Wa leaders have always know that the situation remained precarious – the ban was never a popular move – and depended on the poor Wa farmers having greater food security and an alternative source of a cash income.
"The Wa leaders may even be forced to renege on their promises to the UN and international community if the economic and security situation deteriorates further," a UN drugs official familiar with the problems in Shan state told Mizzima, but declined to be identified.
The current political problems in Burma – the planned elections in 2010 and the junta's efforts to disarm the ceasefire groups, especially the Wa -- is dramatically increasing instability in the border regions, which have been traditional opium producing areas and this mounting uncertainty is also going to increase the pressure on former opium growers to return to their poppy fields.
Aware of these problems – and the danger of more former growers resuming poppy cultivation, the UN believes there is an even greater need now to step up action against the drug smugglers.
"Already there are important measures in place for the cooperation and exchange of intelligence between drug enforcement agencies in the region – through the border liaison offices that were established several years ago," said Mr. Lewis.
Smuggling routes have changed in the past few years, with tighter border controls especially along the Myanmar border with China. "Certainly traffickers have had to change their transport methods and routes – much is now being moved through Laos from Myanmar, to meet the demand of the drug addicts in southern China, Thailand and Vietnam," said Mr. Boonwaat.
But some of the Golden Triangle opium production is heading out to India, Europe and the United States through the Rangoon port, according to Burmese government officials.
Last week the authorities seized some 118 kilogrammes of heroin stowed away on a ship, the Kota Tegap, headed for Italy via Singapore. It was hidden between planks of timber that was part of an export consignment.
The ship is owned by the ethnic Chinese Burmese businessman, Kyaw Sein and left the Asia World terminal, owned by the son of the notorious former drug baron Lo Hsing Han. Tun Myint Naing is also targetted by US sanctions. So far no arrests have been made, but investigations are continuing, according Burmese officials.

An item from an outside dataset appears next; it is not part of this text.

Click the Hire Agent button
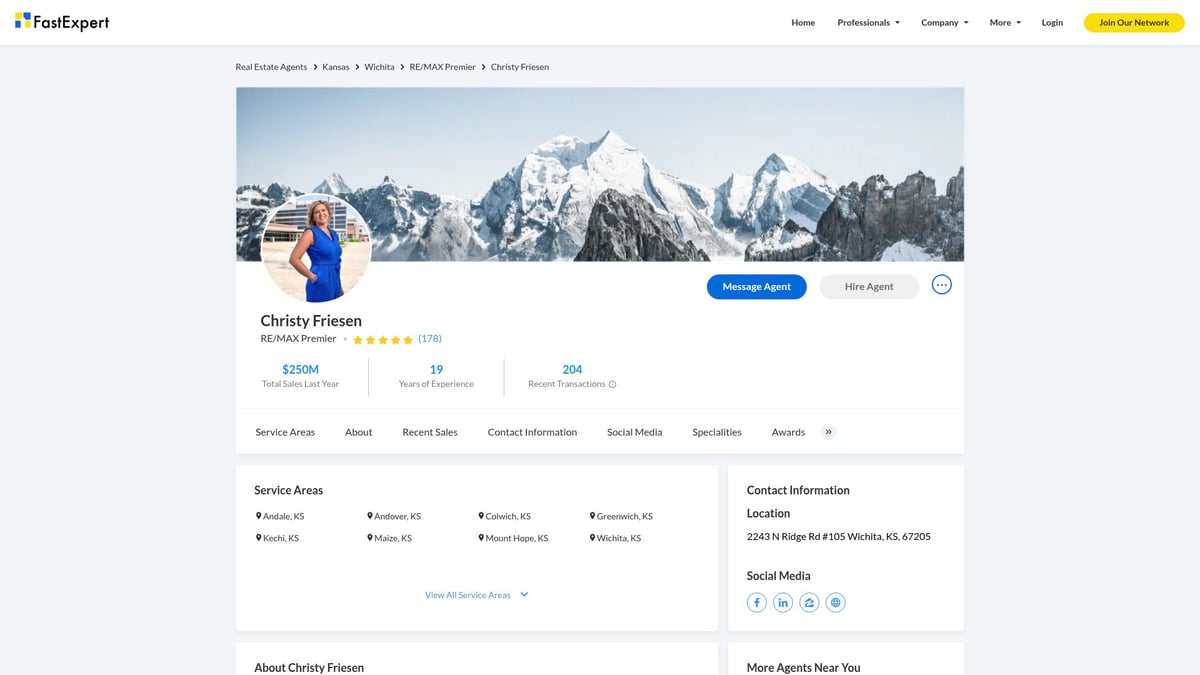Image resolution: width=1200 pixels, height=675 pixels. click(x=868, y=286)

The ship had actually sailed, before it was ordered to return to port. It was Chinese intelligence who alerted their Burmese counterparts.

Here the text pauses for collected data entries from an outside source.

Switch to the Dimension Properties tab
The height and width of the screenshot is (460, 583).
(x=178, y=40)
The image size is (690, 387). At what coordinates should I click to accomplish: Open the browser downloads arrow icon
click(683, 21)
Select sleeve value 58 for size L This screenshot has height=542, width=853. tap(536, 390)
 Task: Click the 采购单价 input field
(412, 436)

"This type of intelligence sharing is happening on a regular basis," Pithaya Jinawat, the deputy Secretary general of Thailand's Office of the Narcotics Control Board (ONCB) told Mizzima.

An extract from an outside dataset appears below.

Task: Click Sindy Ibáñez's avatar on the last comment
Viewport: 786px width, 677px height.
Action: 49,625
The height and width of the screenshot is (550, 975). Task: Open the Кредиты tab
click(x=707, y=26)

"The Chinese have tipped off the Thai authorities and Lao officials on several occasions in the past couple of years that have resulted in seizures of illicit drugs and the arrest of many traffickers," he said.
"There is no room for complacency," said Mr. Lewis "There is much more that needs to be done." In particular, to combat the money laundering of the proceeds of illegal activities and the illicit drugs trade.
Not all countries in the region have put anti-money laundering legislation in place. But then law enforcement agencies, judges and advocates all need to be trained. In this regard Asia has a long way to go.
But perhaps UNODC's biggest problem in trying to stamp out drug production and trafficking in the region is the lack of funds. The agency needs more financial support from donors to be able to effectively carry out all its work – especially in Myanmar," Mr. Boonwaat confided.
For the donors who provide these funds, there is a much greater concern: the spiralling growth in meta-amphetamines (ATS). As the UN tireless tackles the problem of opium production – the Chinese gangsters in the Golden Triangle have turned increasingly to yaa baa (as ATS is commonly known in this region).
Our fear is the production of yaa ba has become the most effective crop substitution for the Red Wa and the Chinese gangsters who back them," said a Thai military intelligence officer on condition of anonymity.